2-Cys Peroxiredoxin TPx-1 is involved in gametocyte development in Plasmodium berghei

Peroxiredoxins (Prxs) constitute a ubiquitous family of antioxidant enzymes involved in diverse cellular functions including cell proliferation and differentiation. To investigate the physiologic role of typical 2-Cys Prx in malaria parasites (TPx-1), we disrupted this gene in the rodent malaria parasite Plasmodium berghei (pbtpx-1). The gene-disrupted parasite (Prx KO) developed normally in mouse erythrocytes and multiplied at a rate similar to that of the parent strain (WT) during the experimental period. The normal growth rate was not altered after 10 passages, and the level of 8-hydroxy-2′-deoxyguanosine, which accumulates in the parasite genome during the cell cycle, was similar between Prx KO and WT. These results suggest that TPx-1 does not prevent parasite DNA oxidation, in contrast to mammalian Prx, and that it is not essential for asexual parasite growth in mouse erythrocytes.

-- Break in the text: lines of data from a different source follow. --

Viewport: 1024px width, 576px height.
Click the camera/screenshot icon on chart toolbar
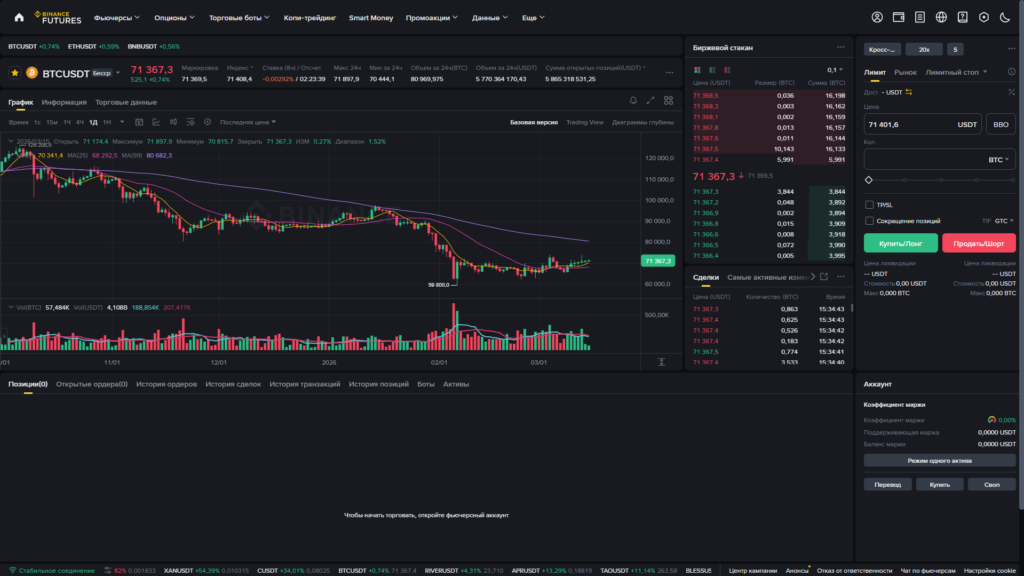point(208,122)
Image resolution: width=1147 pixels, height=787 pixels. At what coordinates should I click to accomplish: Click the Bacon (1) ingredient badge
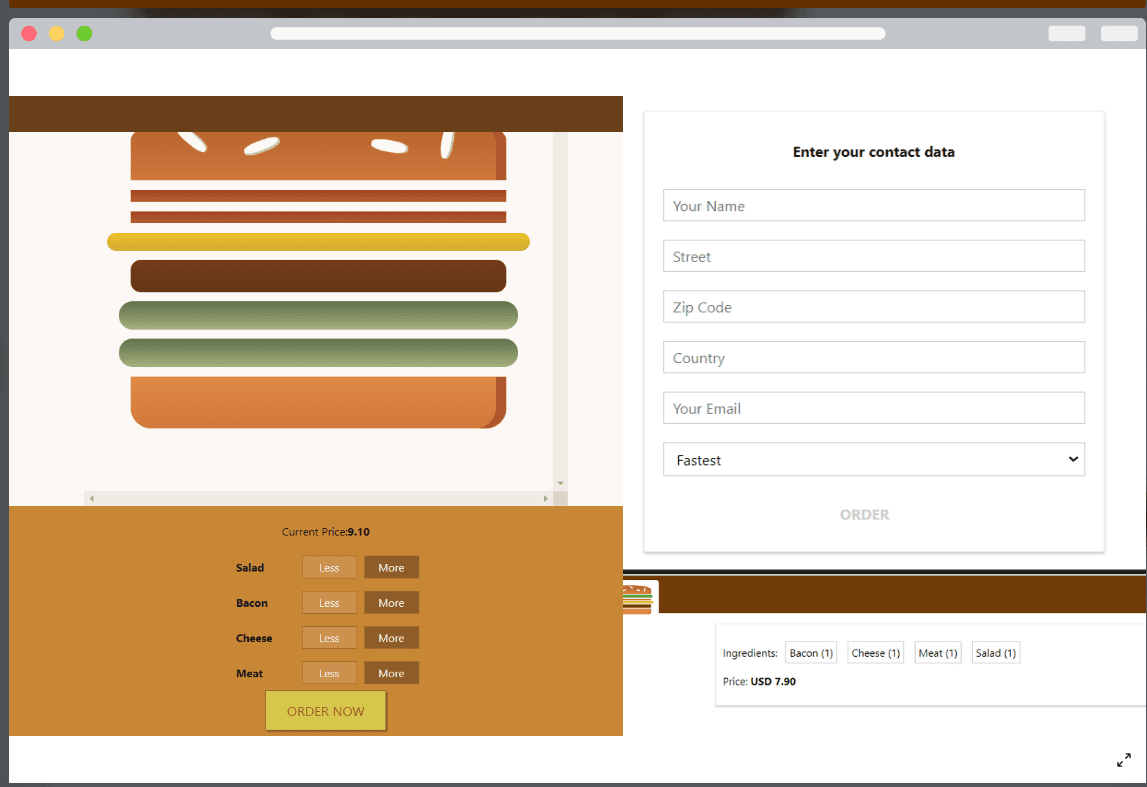pos(810,652)
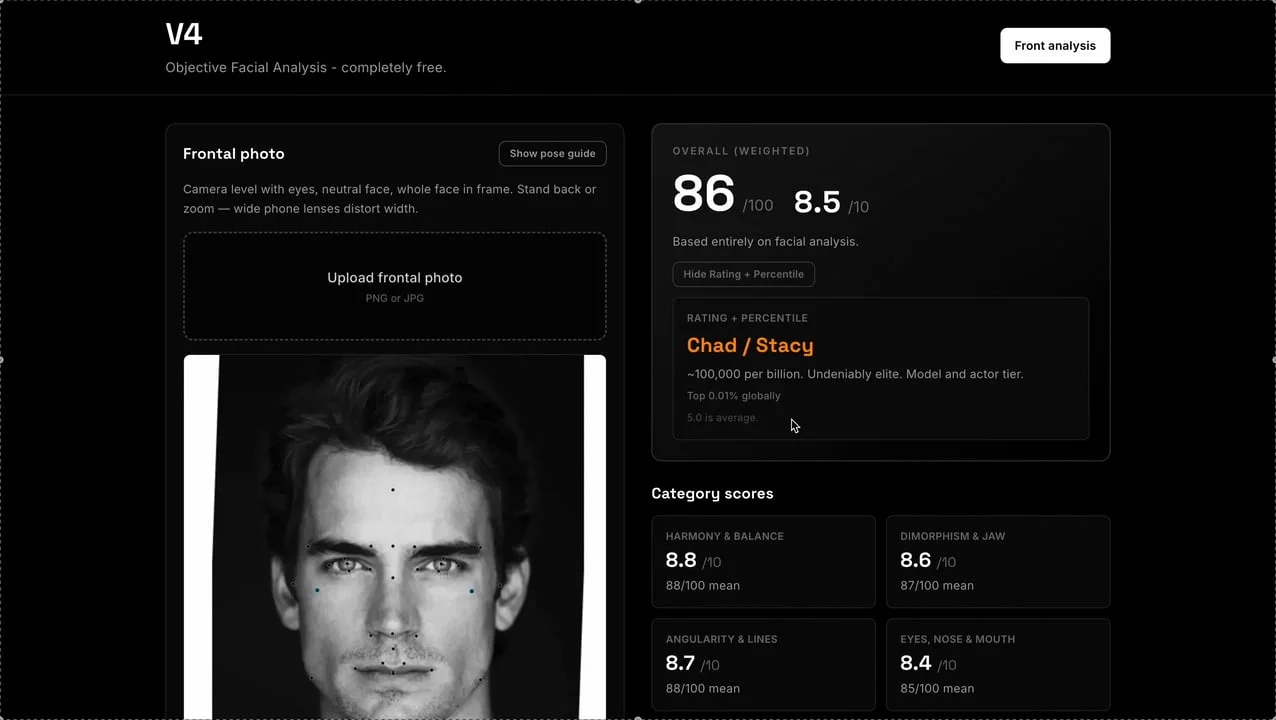Click the teal landmark dot on photo's right
This screenshot has height=720, width=1276.
coord(472,591)
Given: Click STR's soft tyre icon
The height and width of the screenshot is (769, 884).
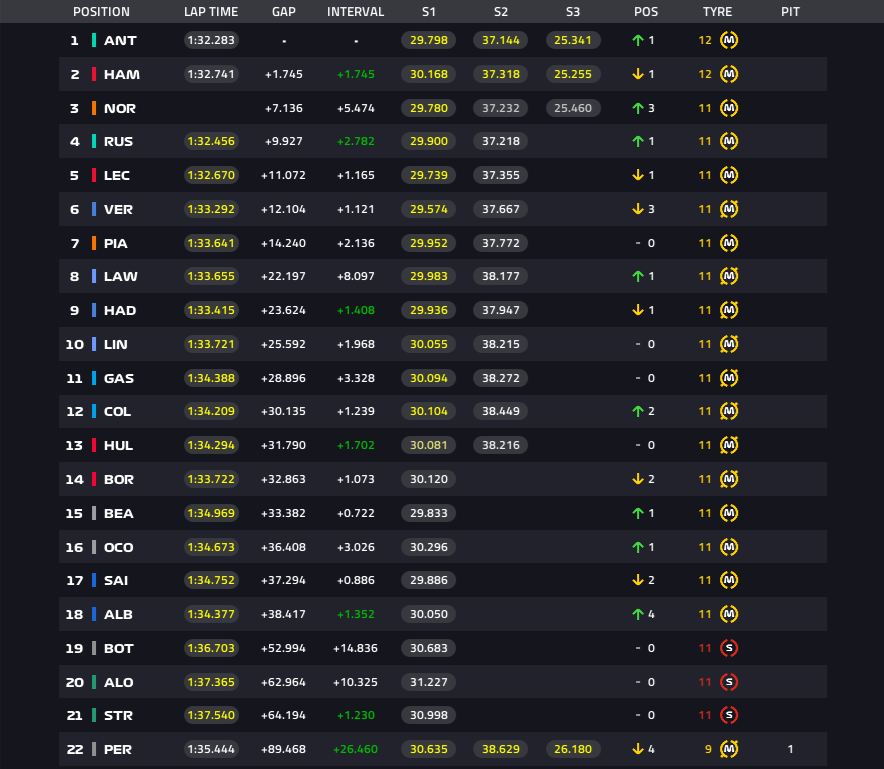Looking at the screenshot, I should [729, 715].
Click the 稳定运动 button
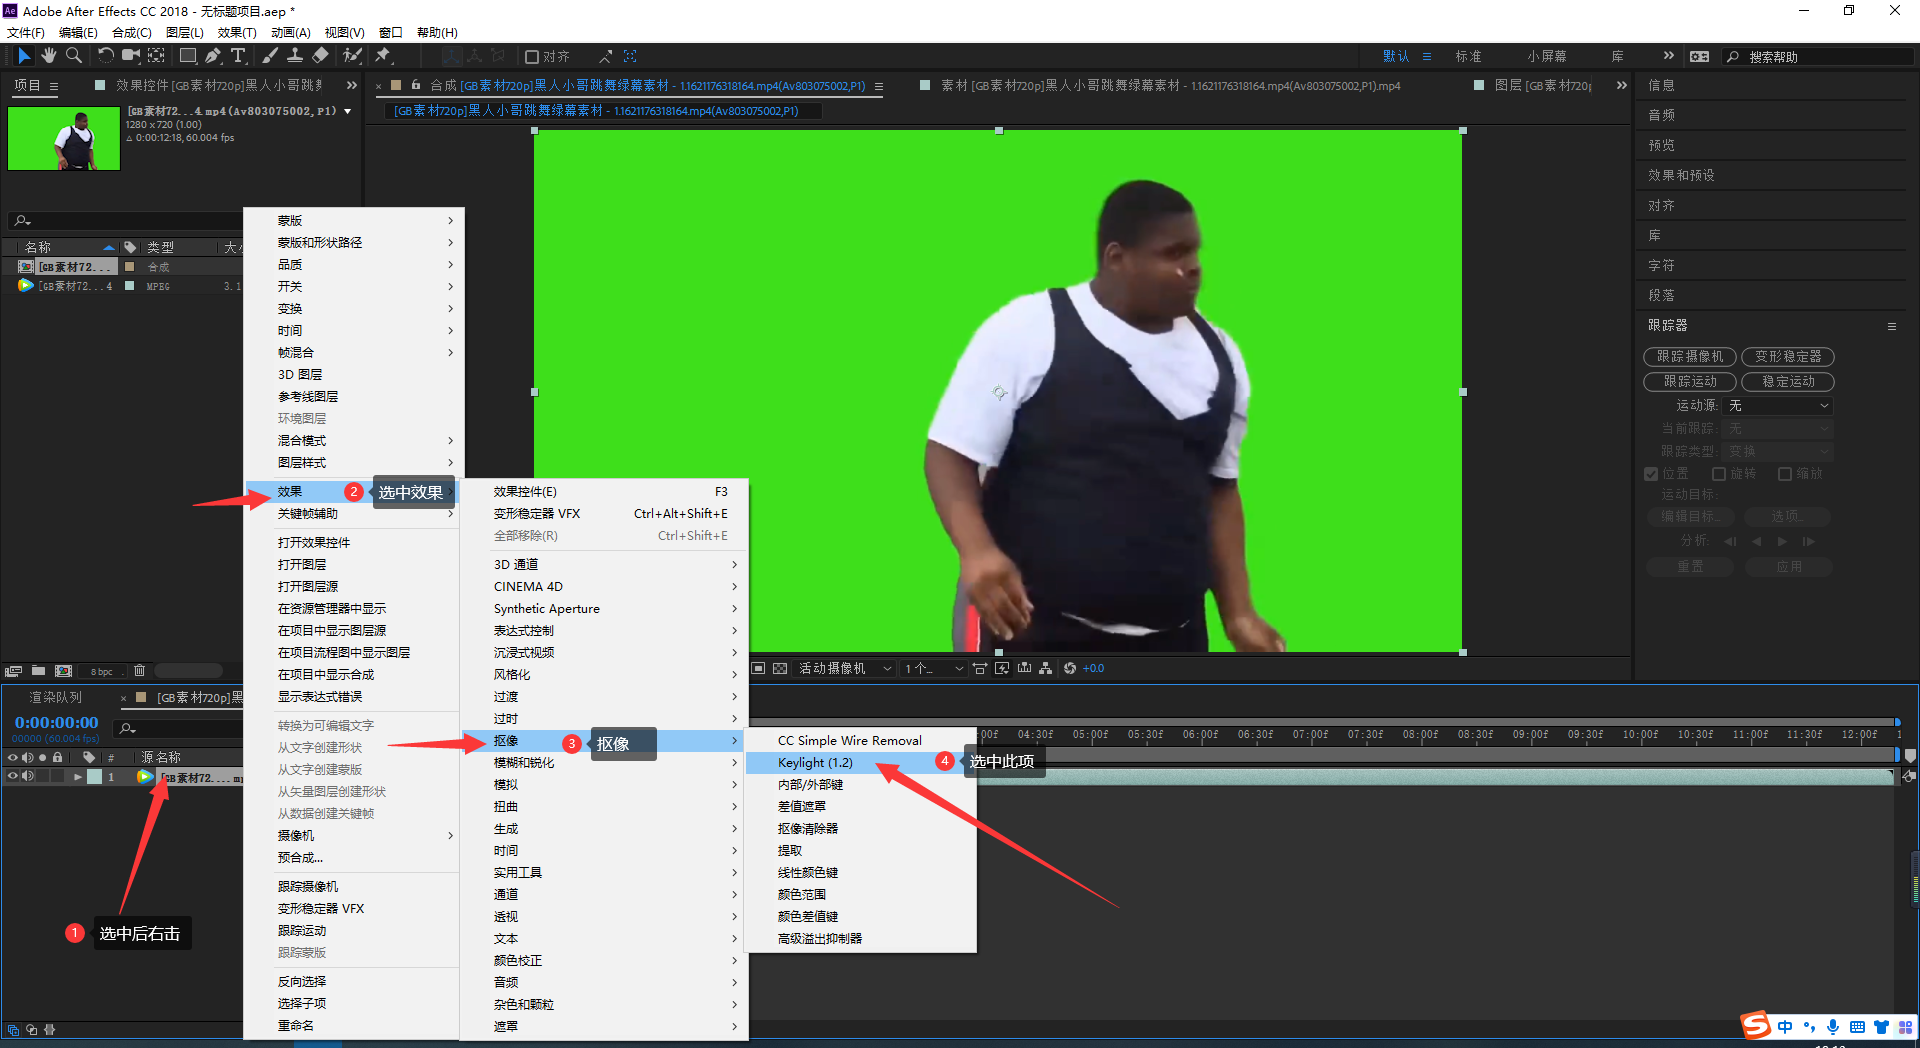Image resolution: width=1920 pixels, height=1048 pixels. (1787, 382)
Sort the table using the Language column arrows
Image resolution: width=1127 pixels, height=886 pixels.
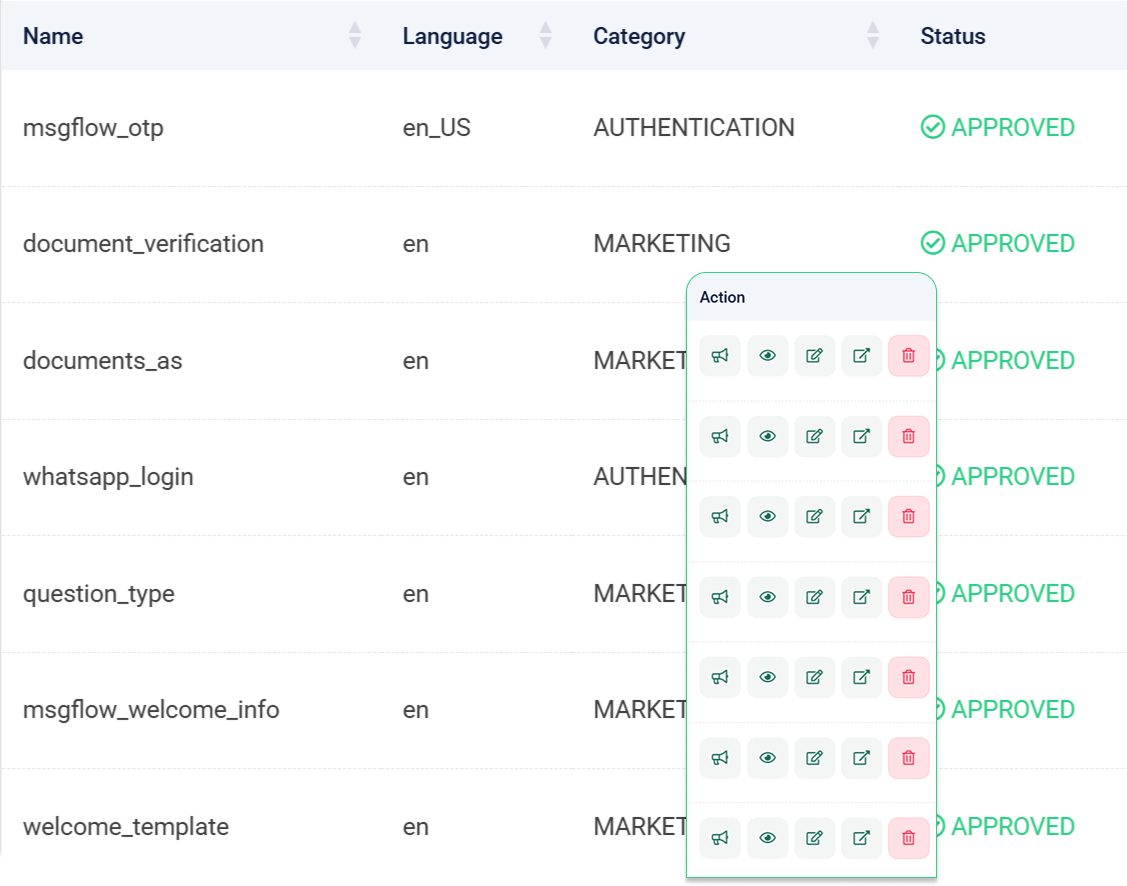pyautogui.click(x=545, y=35)
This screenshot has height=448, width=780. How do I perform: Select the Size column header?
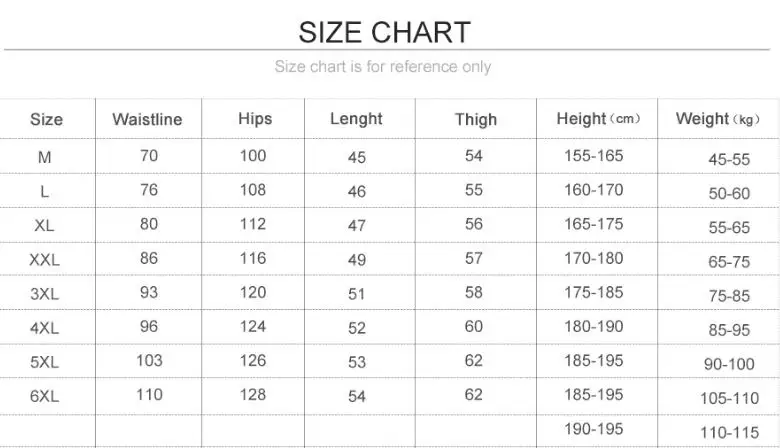(x=46, y=119)
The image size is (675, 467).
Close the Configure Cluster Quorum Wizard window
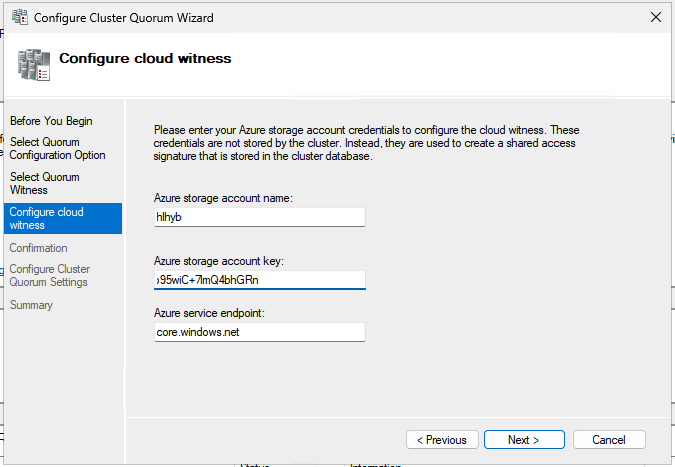click(654, 18)
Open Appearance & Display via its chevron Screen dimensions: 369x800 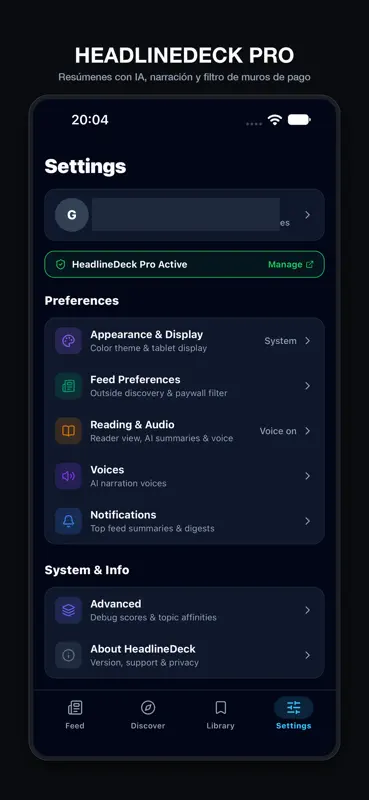tap(308, 341)
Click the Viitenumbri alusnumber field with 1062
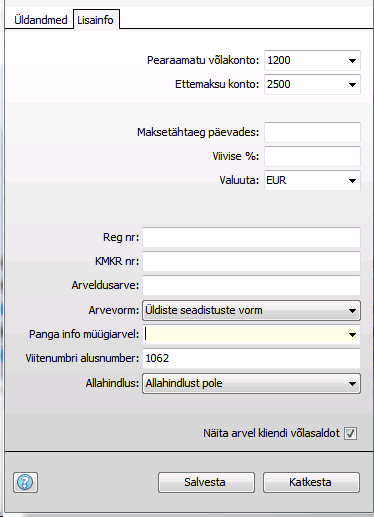Screen dimensions: 374x517 (251, 358)

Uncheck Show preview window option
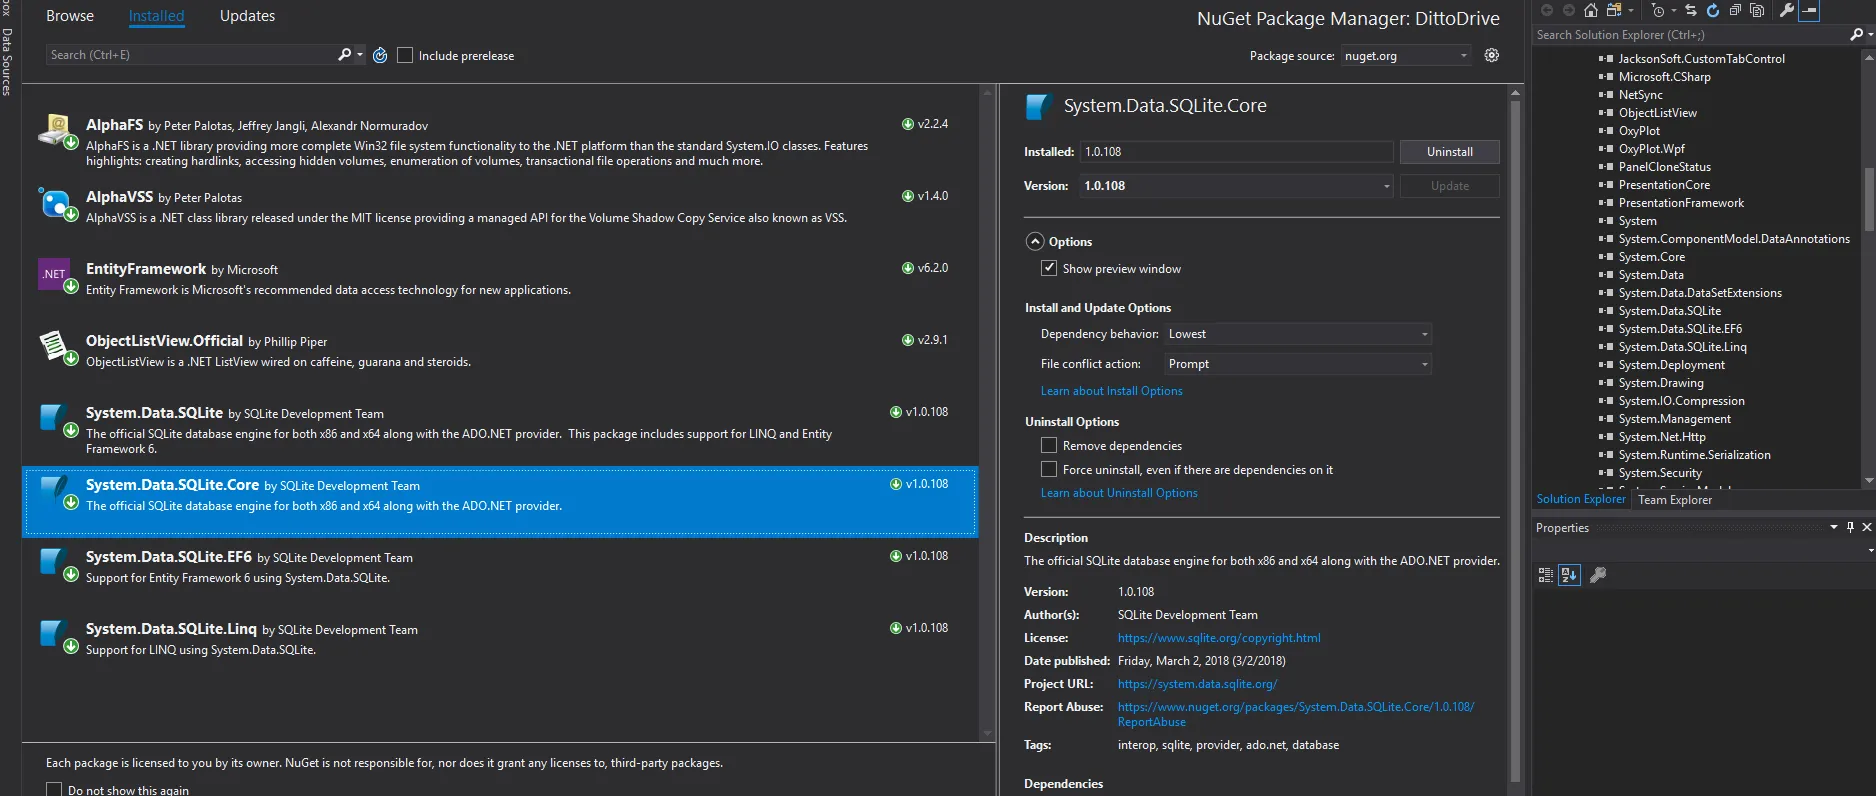tap(1049, 268)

However, Prx KO produced up to 60% fewer gametocytes, sexual-stage parasites involved in the transition between the mammalian host and the mosquito, than WT did. The peak of gametocytemia was also delayed; however, the male/female ratio of gametocytes and the exflagellation activity of male gametocytes were normal. These results suggest that TPx-1 is required for normal gametocyte development but does not affect the male/female gametocyte ratio or male gametogenesis. Although the mechanism by which PbTPx-1 contributes to gametocyte development remains unknown, these findings suggest, for the first time, the involvement of Prx in the sexual development of the malaria parasite.